OS/OT Student Blog
Last weekend I was lucky enough to attend The Occupational Therapy Association of California (OTAC) Annual Conference. It was my first OT Conference and I had a blast! I participated in the student track, which I really enjoyed because we had a variety of sessions throughout the days, some focusing on stress management, traumatic brain injury, autism spectrum disorder, and fine motor tools.
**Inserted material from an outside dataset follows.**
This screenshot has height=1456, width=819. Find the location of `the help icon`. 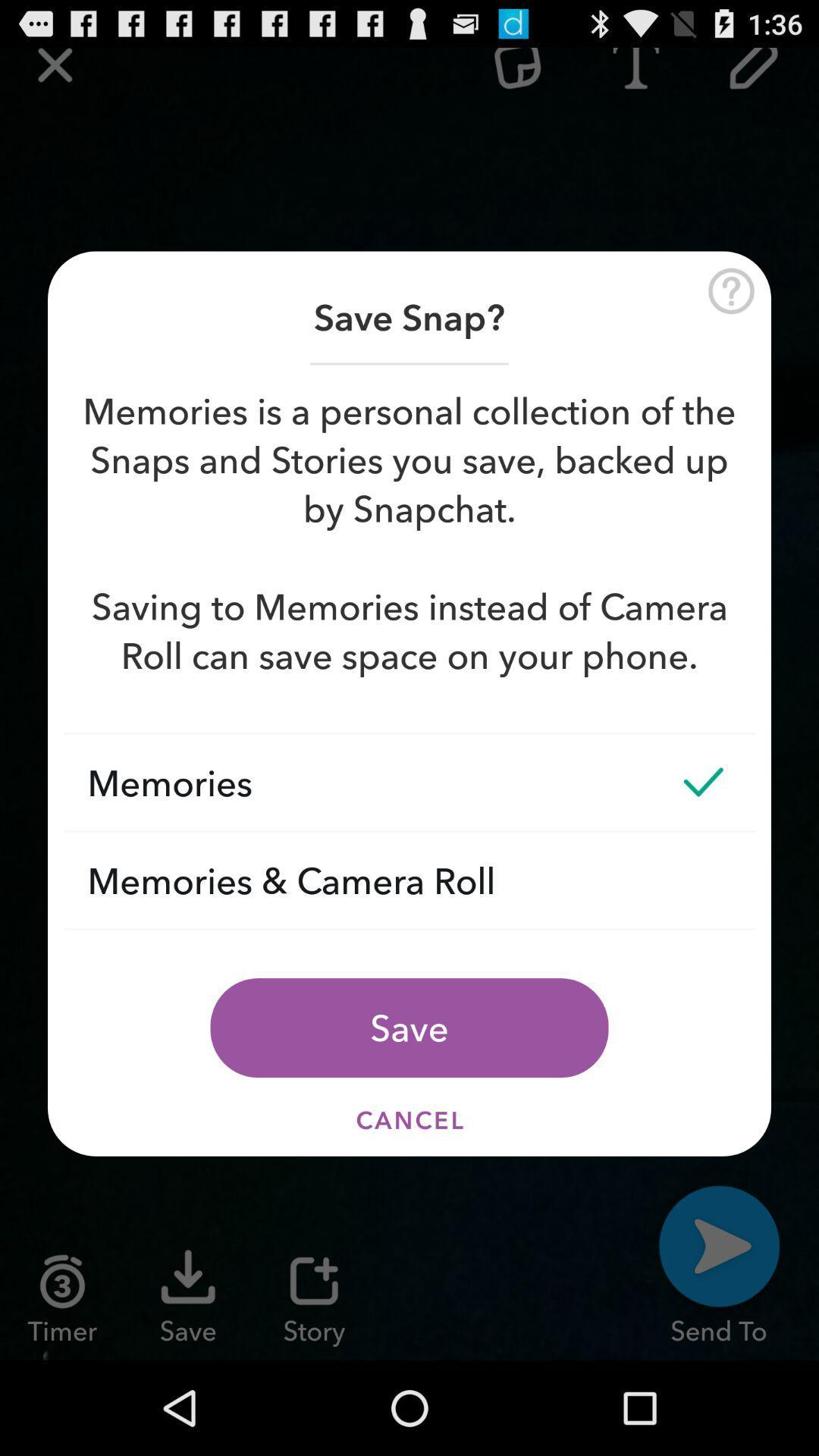

the help icon is located at coordinates (730, 310).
Since I want to go into school-based pediatrics, there were several sessions that I thoroughly enjoyed! The presenters had a lot of great ideas for tools and activities to do with children. One of the sessions was about putting the “Fun” in “Functional,” insert Therapy Fun Zone!!! They showed us many different activities we could work on to target sensory systems, hand strength, grasp, and visual skills. Another interactive session that focused on fun tools for kids was by Mama OT. What was great about this session, is she provided us with a lot of home items into creative items. The creator of Mama OT was an USC Occupational Therapy Graduate who saw the overlap of being a new mom and a new occupational therapist and wanted to share with others! One thing I love about the field of occupational therapy is that people are always willing to help others do better in their career. It’s great to follow blogs, facebook, or Pinterest boards to see what other occupational therapist are up to. Can you guess what we did with the items below?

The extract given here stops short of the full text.